Gilgit-Baltistan: A story of ambiguity and oblivion

The location makes Baltistan strategically as important for China and India, as it is for Pakistan.
A forward camp of the Indian army in July 1991 at 16 thousand feet (upper part of glacier) and 45 miles up on a 75 mile Siachen Glacier, in Baltistan province, near the Chinese border. (File Photo | AFP)
A forward camp of the Indian army in July 1991 at 16 thousand feet (upper part of glacier) and 45 miles up on a 75 mile Siachen Glacier, in Baltistan province, near the Chinese border. (File Photo | AFP)

NEW DELHI: Prime Minister Narendra Modi's reference to Gilgit-Baltistan may have had the strategic objective of countering Pakistan's claim on Jammu and Kashmir. In doing so, he has also focussed attention on the almost forgotten history of a strategically-located region whose political fate is cloaked in ambiguity.

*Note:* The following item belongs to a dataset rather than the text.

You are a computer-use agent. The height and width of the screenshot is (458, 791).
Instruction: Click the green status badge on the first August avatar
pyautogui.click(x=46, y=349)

There are two independence days for the over one million people in the disputed Gilgit-Baltistan: August 14 when Pakistan celebrates its independence, and November 1, when the region remembers its freedom that, ironically, lasted for only 21 days in 1947.

Since then, sovereignty and any constitutional status in Pakistan have remained vague and elusive for this Shia-dominated region, through which runs the river Indus and is home to many spectacular mountain peaks, nearly equal in height to Mount Everest.

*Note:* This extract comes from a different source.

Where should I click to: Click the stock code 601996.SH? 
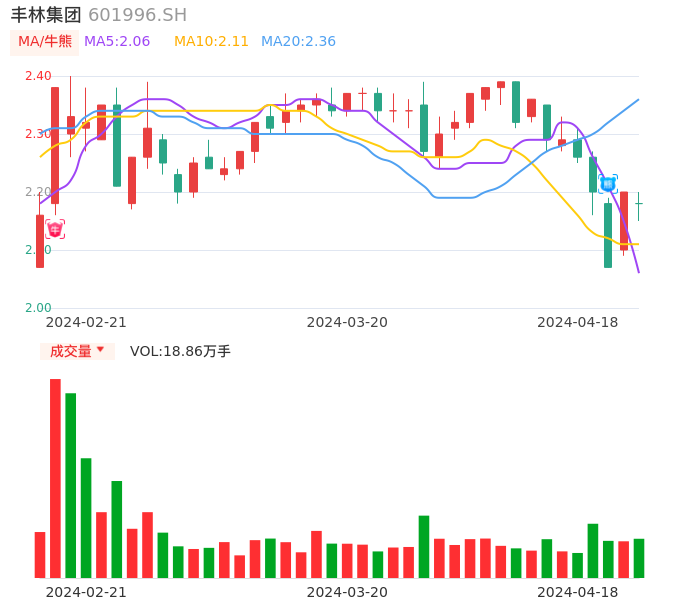tap(137, 14)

Previously known as the Northern Areas, it borders China and Afghanistan to the north, Pakistan's Khyber-Pakhtunkhwa province to the west and India to the east, leading to the frozen battlefield of the Siachen glacier.

The location makes it strategically as important for China and India, as it is for Pakistan.

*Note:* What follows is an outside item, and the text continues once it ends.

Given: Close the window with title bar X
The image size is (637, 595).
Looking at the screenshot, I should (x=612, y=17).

As far as India is concerned, Gilgit-Baltistan was part of the erstwhile Jammu and Kashmir state that existed in 1947 and, therefore, included in the territorial dispute with Pakistan.

Pakistan does not buy this. It says the region, which was incorporated in Jammu and Kashmir by the Dogra rulers in 1846, had actually never been part of the princely state. To support its claim, Islamabad cites a 1935 lease deed that gave control of the region to the British for 60 years.

Pakistan says that the Dogra kingdom had rescinded the control of the territory and the last Jammu and Kashmir king, Maharaja Hari Singh, had no authority on the region, spread over nearly 73,000 sq km.

But then how did Pakistan get control of the region?

When the subcontinent was divided in 1947, the region, like the rest of Jammu and Kashmir, found itself neither part of India nor Pakistan. 

Even though the lease deed with the British was cancelled on August 1, 1947, and the Dogras were effectively again in charge of the region, Hari Singh faced a rebellion by a local commander of the Gilgit Scouts, Colonel Mirza Hassan Khan.

Khan declared Gilgit-Baltistan as an independent entity on November 2, 1947 -- two days after Hari Singh acceded to India on October 31. Twenty-one days later, Pakistan moved into the region and annexed it militarily.

Till April 1949, Gilgit-Baltistan was treated as a part of the Kashmir that was occupied by Pakistan. But on April 28, 1949, a pact -- called the Karachi Agreement -- was signed with the government of Pakistan-administered Kashmir that gave control of the affairs of Gilgit directly to the central government, then based in Karachi. 

Significantly, no leader from the region was part of the agreement.

Pakistan later "gifted" a part of Gilgit-Baltistan towards the extreme north to China for the construction of the Karakoram Highway.

China has been pursuing an aggressive engagement strategy in the region by making huge investments to tap its mineral and hydel power resources.

The Chinese inroads in the disputed region and Pakistan's repressive rule amid alleged human rights abuses have triggered a separatist unrest in the region.

But little is heard of this unrest as there are stringent federal laws that make the region inaccessible to foreigners and few media report from there.

Still, there are enough reports filtering through that say the people of the region are strongly resisting the 3,000-km-long China-Pakistan Economic Corridor (CPEC) in which Beijing has invested over $46 billion. The corridor will link western China to southern Pakistan through a network of roads, railway lines and pipelines.

Pakistan says that the project will bring about socio-economic changes in the impoverished region. 

But local residents fear that it is being done to engineer demographic changes in the region and want to be included in any possible India-Pakistan negotiations to solve the Kashmir dispute that has soured ties between the two nations for the last nearly 70 years.

Pakistan has militarily crushed any dissent in Gilgit. In a latest example of its repressive rule, Federal Minister for Planning Ahsan Iqbal has threatened to invoke stringent anti-terrorism laws against those protesting against the CPEC, according to Gilgit activist Senge Hasnan Sering. 

Sering, based in Washington, is the president of Institute for Gilgit Baltistan Studies and backs the resistance movement in the region.

The government warning comes days after the separatist Awami Action Committee of Gilgit-Baltistan called for an indefinite strike for rolling back of the CPEC.